## GIVEN TASK:
Copy out all the items below, putting "gear" everywhere "wrench" appears and changing nothing else.

------

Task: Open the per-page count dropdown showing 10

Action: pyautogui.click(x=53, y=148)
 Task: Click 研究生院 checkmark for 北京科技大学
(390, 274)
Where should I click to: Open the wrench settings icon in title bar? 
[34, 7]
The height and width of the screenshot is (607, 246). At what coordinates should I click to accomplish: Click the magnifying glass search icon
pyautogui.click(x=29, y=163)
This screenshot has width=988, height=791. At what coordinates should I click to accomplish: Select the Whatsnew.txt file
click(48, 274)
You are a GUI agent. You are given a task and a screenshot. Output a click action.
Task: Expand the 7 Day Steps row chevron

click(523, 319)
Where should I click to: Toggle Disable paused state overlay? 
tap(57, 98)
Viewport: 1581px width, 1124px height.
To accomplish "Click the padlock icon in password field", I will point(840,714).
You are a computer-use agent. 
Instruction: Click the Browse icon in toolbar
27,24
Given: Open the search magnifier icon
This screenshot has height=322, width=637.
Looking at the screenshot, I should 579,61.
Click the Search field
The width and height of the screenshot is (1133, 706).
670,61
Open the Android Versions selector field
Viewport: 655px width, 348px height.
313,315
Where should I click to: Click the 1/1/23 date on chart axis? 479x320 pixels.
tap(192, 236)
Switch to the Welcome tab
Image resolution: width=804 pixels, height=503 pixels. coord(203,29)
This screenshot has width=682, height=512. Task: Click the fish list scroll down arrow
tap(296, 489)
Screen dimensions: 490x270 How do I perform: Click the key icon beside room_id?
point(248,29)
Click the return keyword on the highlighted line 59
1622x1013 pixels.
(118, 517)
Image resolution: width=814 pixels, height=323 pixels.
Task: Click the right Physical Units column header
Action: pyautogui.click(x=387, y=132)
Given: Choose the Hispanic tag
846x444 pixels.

------

## ANSWER FOR THE TASK:
Task: Open the per-page count dropdown showing 10

Action: pyautogui.click(x=53, y=148)
 Task: Click 研究生院 checkmark for 北京科技大学
(390, 274)
Where should I click to: Open the gear settings icon in title bar? 
[34, 7]
The height and width of the screenshot is (607, 246). At what coordinates should I click to accomplish: Click the magnifying glass search icon
pyautogui.click(x=29, y=163)
This screenshot has width=988, height=791. At what coordinates should I click to accomplish: Select the Whatsnew.txt file
click(48, 274)
You are a GUI agent. You are given a task and a screenshot. Output a click action.
Task: Expand the 7 Day Steps row chevron

click(523, 319)
Where should I click to: Toggle Disable paused state overlay? 
tap(57, 98)
Viewport: 1581px width, 1124px height.
To accomplish "Click the padlock icon in password field", I will point(840,714).
You are a computer-use agent. 
Instruction: Click the Browse icon in toolbar
27,24
Given: Open the search magnifier icon
This screenshot has height=322, width=637.
Looking at the screenshot, I should 579,61.
Click the Search field
The width and height of the screenshot is (1133, 706).
670,61
Open the Android Versions selector field
Viewport: 655px width, 348px height.
313,315
Where should I click to: Click the 1/1/23 date on chart axis? 479x320 pixels.
tap(192, 236)
Switch to the Welcome tab
Image resolution: width=804 pixels, height=503 pixels. coord(203,29)
This screenshot has width=682, height=512. Task: Click the fish list scroll down arrow
tap(296, 489)
Screen dimensions: 490x270 How do I perform: Click the key icon beside room_id?
point(248,29)
Click the return keyword on the highlighted line 59
1622x1013 pixels.
(118, 517)
Image resolution: width=814 pixels, height=323 pixels.
Task: Click the right Physical Units column header
Action: pyautogui.click(x=387, y=132)
Given: Choose the Hispanic tag
846x444 pixels.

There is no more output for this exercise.